Lollipops, consciente de las dificultades económicas que afectan actualmente al mercado español -y con el fin de animar y agilizar la apertura de nuevas tiendas-, ha cambiado su política de franquicias, reduciendo al 50% los gastos del empresario a la hora de abrir una nueva tienda y ofreciéndole unas condiciones de colaboración como “afiliado” muy interesantes y económicas, que suponen mucho menos riesgo para los emprendedores.
Con tan sólo 35.000 euros (la mitad de la inversión mínima anterior) es posible abrir una tienda Lollipops. Esta cantidad incluye el canon de entrada, los derechos de exclusividad de marca, la obra y mobiliario del local y todo el sistema informático.
Además, desaparecen los “royalties” propios del sistema de franquicias: el afiliado corre con los gastos de su establecimiento, pero Lollipops asume todos los gastos referentes a entregas de mercancía, escaparatismo y merchandising.
La central de Lollipops, por otra parte, corre con todos los gastos de promoción de la marca (RRPP a nivel nacional, publicidad, etc).

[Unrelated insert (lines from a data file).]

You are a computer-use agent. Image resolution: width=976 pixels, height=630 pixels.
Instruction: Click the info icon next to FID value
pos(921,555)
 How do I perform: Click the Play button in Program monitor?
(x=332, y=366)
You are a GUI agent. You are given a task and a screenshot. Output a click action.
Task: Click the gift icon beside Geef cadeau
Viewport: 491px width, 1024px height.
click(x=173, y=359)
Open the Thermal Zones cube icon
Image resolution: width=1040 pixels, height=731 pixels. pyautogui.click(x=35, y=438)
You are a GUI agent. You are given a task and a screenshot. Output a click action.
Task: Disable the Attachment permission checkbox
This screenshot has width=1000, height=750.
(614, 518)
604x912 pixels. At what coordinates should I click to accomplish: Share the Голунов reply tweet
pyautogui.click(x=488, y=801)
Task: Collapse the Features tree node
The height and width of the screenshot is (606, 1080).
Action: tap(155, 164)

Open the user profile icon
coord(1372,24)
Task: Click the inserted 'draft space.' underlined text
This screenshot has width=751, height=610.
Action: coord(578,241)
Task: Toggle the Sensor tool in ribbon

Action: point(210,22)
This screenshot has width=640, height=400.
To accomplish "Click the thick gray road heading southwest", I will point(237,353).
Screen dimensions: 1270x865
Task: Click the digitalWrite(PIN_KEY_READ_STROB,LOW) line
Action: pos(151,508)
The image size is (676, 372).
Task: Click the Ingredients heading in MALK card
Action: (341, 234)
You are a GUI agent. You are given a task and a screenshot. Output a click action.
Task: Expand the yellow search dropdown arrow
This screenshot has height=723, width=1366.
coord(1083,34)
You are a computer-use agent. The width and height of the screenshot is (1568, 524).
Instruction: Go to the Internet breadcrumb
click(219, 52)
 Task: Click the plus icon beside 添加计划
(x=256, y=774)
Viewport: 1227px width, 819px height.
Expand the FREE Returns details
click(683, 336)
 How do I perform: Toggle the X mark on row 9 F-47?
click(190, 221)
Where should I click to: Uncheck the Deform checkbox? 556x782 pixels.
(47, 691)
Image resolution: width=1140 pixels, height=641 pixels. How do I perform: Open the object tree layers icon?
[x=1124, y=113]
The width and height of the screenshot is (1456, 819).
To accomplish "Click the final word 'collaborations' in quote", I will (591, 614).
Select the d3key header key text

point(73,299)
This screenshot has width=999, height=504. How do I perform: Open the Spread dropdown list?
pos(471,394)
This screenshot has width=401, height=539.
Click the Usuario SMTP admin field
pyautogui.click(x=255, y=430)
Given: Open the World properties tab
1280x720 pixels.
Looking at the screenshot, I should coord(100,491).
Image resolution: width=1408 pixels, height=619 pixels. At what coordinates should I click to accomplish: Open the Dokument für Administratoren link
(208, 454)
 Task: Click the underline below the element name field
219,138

El afiliado es depositario del producto. Selecciona qué productos de Lollipops desea tener en su tienda, pero no tiene que pagar por ellos, los recibe en depósito. Al final de la temporada, Lollipops se encarga de la recogida de todo el excedente. En este sentido, Lollipops corre con todos los gastos de entrega de mercancía y de recogida de todo el stock sobrante al final de cada temporada.
La ganancia sobre el volumen de negocio (antes de impuestos) se fija en el 50% para el afiliado (tanto en temporada alta, como en período de rebajas o promociones). Los pagos se realizan mediante transferencia bancaria cada 15 días.